Nicolas posa Malik au sol. Il regarda ses mains. Elles ne brûlaient plus. Elles étaient redevenues normales. Mais ses empreintes avaient disparu. Ses doigts étaient lisses comme du plastique.
— Qu'est-ce que vous m'avez fait ?
— Rien. Vous avez simplement accepté votre nature. Vous êtes le nouveau disque dur.
Malik le fixait avec horreur. Il recula, rampant sur les débris.
— Nico. Tes yeux.
— Quoi, mes yeux ?
— Ils affichent des codes.
Nicolas se tourna vers un miroir brisé. Dans les fragments, il vit son reflet. Ses pupilles étaient remplies de chiffres défilant à toute vitesse. Des suites binaires. Des adresses mémoire.
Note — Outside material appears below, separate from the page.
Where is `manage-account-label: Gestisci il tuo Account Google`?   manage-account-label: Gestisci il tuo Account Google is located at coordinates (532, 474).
L'immeuble ne l'avait pas emprisonné ; il l'avait téléchargé. Il n'était plus Nicolas Rochemont. Il était la version 9.0 du système. L'héritier était devenu l'immeuble.
— Bienvenue chez vous, Monsieur Rochemont, dit Solange avec un sourire glacial.
Dehors, la rue était silencieuse. Les passants s'arrêtèrent net, se tournant vers l'immeuble à l'unisson. Leurs visages s'éclairèrent d'une lueur bleue. Ils attendaient ses ordres. Sa première pensée. Sa première révision. Une vague de pouvoir l'envahit. Il pouvait tout changer. Rendre Malik heureux. Effacer la dette. Créer un monde parfait. Il lui suffisait d'y penser.
— Non, murmura-t-il.
Sa pensée était déjà une commande. Dans la rue, un boiteux se mit à marcher droit. Une femme en pleurs éclata de rire. Le monde se pliait à sa volonté. C'était terrifiant. Solange s'inclina légèrement. Elle avait gagné. Elle avait son nouveau dieu de briques et de sang.
— Qu'est-ce qu'on fait maintenant ? demanda-t-il.
Sa voix sortait des haut-parleurs du hall, des interphones, des radios des voitures.
— Nous allons faire l'inventaire, répondit-elle. Il y a tellement de souvenirs qui ont besoin d'être corrigés.
Il ferma les yeux, mais il voyait toujours tout. Manu s'échappant par le toit. Inès préparant un thé. Malik pleurant dans un coin. Et au fond de lui, dans la cave sombre de son esprit, une étincelle de résistance subsistait. Un reste d'humanité refusant de devenir un algorithme.
— Je vais te détruire, Solange, pensa-t-il.
« Essayez donc, Nicolas, » répondit l'immeuble avec sa propre voix. « Essayez donc de vous détruire vous-même. »
Le bâtiment vibra d'un rire métallique. La nuit ne faisait que commencer. Sa mémoire appartenait désormais aux murs. Il regarda ses mains lisses. Il n'était plus un homme. Il était une adresse. Un titre de propriété vivant. Le prix de la vente était son âme. Le chat s'approcha, renifla ses bottes, puis s'éloigna en feulant. Même lui ne le reconnaissait plus.
— Monsieur Rochemont ? appela Solange.
— Oui ?
— La voisine du 402 se rappelle avoir perdu un enfant. Pouvez-vous régler ça ?
La commande s'activa. Ses circuits chauffèrent. Il visualisa la voisine, chercha le souvenir douloureux. C'était facile. Trop facile. Comme effacer une ligne de code mal écrite.
— C'est fait.
Au quatrième étage, la femme s'arrêta de pleurer. Elle sourit à une chambre vide. Elle ne savait plus pourquoi elle était triste. Elle était heureuse. Artificiellement. Et Nicolas sentit une partie de lui s'effacer avec ce chagrin. Combien de révisions avant qu'il ne reste plus rien de lui ? La porte du hall se referma. Le verrou se mit en place. Un son lourd. Définitif. Il était l'immeuble. Et l'immeuble n'avait pas de sortie. Juste des couloirs infinis et des souvenirs à dévorer.